The Eastern Caribbean Collective Organisation for Music Rights (ECCO) Inc. on Thursday 12th August 2010, distributed royalties to its members and affiliates around the world for performances of their music in the Organisation of Eastern Caribbean States (OECS).

This is the first payout from the organization (formerly HMS) from funds raised under ECCO and relate to royalties collected from music users in 2009 Financial year.

Members and affiliates benefited from a total payout of approximately EC$200,000 with $45,300 being paid directly to ECCO members in the form of Allocations, and the balance being paid on performance details provided by radio stations and major live events such as St. Lucia jazz.

As ECCO expands its operations throughout the OECS it is expected that royalties received and paid out to members and sister societies around the world will increase.

ECCO is an association of composers and publishers of musical works which administers on behalf of its members the performing right within the musical works which are assigned to it.

By virtue of a network of reciprocal agreements with affiliated societies all over the world, ECCO’s repertoire comprises not only the works of its own members but virtually all copyright musical works existing today.

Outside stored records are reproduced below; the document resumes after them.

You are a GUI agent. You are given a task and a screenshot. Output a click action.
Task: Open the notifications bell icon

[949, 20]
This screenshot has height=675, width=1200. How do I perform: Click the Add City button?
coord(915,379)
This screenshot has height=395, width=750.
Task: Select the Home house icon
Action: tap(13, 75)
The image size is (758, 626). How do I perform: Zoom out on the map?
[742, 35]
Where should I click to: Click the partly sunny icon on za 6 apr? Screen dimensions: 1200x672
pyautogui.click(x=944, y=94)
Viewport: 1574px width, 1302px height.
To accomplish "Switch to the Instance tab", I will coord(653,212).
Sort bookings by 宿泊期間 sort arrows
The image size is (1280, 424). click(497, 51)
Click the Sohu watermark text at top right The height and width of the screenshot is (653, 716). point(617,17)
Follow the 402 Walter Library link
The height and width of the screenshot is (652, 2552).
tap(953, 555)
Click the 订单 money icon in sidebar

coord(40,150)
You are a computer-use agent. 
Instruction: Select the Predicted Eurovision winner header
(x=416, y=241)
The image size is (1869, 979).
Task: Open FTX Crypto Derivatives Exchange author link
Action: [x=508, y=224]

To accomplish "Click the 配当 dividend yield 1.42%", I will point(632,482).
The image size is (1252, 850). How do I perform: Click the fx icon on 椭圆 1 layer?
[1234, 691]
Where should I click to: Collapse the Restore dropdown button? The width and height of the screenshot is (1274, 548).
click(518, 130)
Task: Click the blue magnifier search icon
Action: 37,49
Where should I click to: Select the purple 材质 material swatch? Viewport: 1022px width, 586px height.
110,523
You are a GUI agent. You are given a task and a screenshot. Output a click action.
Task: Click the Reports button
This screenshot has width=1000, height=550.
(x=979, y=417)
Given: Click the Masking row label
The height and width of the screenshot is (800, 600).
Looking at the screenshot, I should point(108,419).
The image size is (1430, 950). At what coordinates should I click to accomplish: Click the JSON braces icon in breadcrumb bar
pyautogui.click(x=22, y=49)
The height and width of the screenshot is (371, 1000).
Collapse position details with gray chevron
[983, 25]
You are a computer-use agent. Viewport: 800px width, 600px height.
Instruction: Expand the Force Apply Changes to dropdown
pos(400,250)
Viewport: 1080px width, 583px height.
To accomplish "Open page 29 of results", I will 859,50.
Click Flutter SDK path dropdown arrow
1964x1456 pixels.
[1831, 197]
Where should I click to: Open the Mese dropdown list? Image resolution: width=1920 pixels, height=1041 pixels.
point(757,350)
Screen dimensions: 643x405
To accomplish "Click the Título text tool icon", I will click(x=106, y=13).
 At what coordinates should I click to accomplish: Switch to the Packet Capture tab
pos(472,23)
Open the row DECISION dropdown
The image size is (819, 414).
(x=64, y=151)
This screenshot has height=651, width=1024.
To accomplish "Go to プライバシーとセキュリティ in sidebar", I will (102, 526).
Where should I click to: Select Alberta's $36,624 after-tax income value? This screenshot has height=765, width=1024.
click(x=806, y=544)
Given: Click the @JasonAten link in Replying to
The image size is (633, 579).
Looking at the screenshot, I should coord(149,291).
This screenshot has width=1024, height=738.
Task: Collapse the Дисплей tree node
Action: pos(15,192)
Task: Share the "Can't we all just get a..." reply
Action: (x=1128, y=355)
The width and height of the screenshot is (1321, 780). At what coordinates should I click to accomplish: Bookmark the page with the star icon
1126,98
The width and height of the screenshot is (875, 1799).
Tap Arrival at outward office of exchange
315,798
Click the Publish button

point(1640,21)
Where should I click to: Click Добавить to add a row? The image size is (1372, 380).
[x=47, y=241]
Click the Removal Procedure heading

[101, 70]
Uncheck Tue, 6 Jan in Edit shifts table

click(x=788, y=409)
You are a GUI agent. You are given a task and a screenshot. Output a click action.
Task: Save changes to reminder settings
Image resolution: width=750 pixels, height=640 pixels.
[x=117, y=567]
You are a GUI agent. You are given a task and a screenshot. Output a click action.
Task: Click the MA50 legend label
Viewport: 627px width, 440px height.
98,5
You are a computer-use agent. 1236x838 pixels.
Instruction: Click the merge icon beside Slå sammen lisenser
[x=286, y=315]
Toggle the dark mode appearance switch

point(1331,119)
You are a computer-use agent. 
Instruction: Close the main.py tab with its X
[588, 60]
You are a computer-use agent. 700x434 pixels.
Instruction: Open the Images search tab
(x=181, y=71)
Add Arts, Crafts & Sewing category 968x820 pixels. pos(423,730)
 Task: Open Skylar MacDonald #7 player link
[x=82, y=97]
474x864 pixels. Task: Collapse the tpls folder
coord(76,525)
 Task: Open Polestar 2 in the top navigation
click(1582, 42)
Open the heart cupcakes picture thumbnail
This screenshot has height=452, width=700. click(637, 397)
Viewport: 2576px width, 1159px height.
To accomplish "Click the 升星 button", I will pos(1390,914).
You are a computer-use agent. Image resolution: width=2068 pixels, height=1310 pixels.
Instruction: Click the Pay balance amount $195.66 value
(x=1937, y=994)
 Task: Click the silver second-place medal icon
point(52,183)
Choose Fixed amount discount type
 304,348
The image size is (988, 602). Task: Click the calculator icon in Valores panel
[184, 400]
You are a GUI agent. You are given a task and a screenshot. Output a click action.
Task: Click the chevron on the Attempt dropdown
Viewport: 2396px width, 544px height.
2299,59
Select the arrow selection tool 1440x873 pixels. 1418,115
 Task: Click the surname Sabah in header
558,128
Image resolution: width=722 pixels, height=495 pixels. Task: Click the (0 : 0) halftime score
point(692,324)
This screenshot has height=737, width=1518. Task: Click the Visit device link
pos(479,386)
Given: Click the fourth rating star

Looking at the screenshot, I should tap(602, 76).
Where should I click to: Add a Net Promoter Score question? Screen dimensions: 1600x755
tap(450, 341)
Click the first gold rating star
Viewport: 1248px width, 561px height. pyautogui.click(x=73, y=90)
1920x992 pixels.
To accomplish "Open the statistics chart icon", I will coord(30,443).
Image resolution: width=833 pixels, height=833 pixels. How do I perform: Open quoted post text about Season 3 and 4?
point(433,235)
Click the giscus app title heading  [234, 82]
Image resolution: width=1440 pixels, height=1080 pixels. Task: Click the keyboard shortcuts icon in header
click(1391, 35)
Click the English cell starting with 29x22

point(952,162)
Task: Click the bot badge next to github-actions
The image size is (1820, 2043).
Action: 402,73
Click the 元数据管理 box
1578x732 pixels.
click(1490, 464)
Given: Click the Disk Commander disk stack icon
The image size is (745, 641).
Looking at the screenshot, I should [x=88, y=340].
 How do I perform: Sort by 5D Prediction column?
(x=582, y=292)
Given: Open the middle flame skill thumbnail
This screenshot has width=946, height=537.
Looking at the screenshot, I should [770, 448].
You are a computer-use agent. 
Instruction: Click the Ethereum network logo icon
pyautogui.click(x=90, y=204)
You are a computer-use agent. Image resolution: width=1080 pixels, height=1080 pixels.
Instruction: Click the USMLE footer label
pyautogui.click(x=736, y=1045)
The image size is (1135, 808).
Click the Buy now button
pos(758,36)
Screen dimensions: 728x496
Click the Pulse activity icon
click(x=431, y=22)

ECCO issues annually renewable licenses to broadcasters, cable operators and premises which play copyright music to the public, from concert venues and discotheques, to hotels, bars, banks, cinemas, shops and offices. In return for a modest royalty payment, licensees are entitled to unlimited access to virtually the entire copyright music repertoire in the world today and saved from the impossible task of contacting and negotiating with individual composers, authors and publishers throughout the world.

ECCO has the mandate to administer the performing right in its repertoire in the OECS, which include Antigua and Barbuda, Dominica, Grenada, Montserrat, St. Kitts and Nevis, St. Vincent and the Grenadines, Anguilla, and the British Virgin Islands.

ECCO was officially launched in St Lucia in January last year. It is governed by a board of directors comprising persons from the OECS with agents in each territory.

Visit Dancebeat Records.
About John Francis.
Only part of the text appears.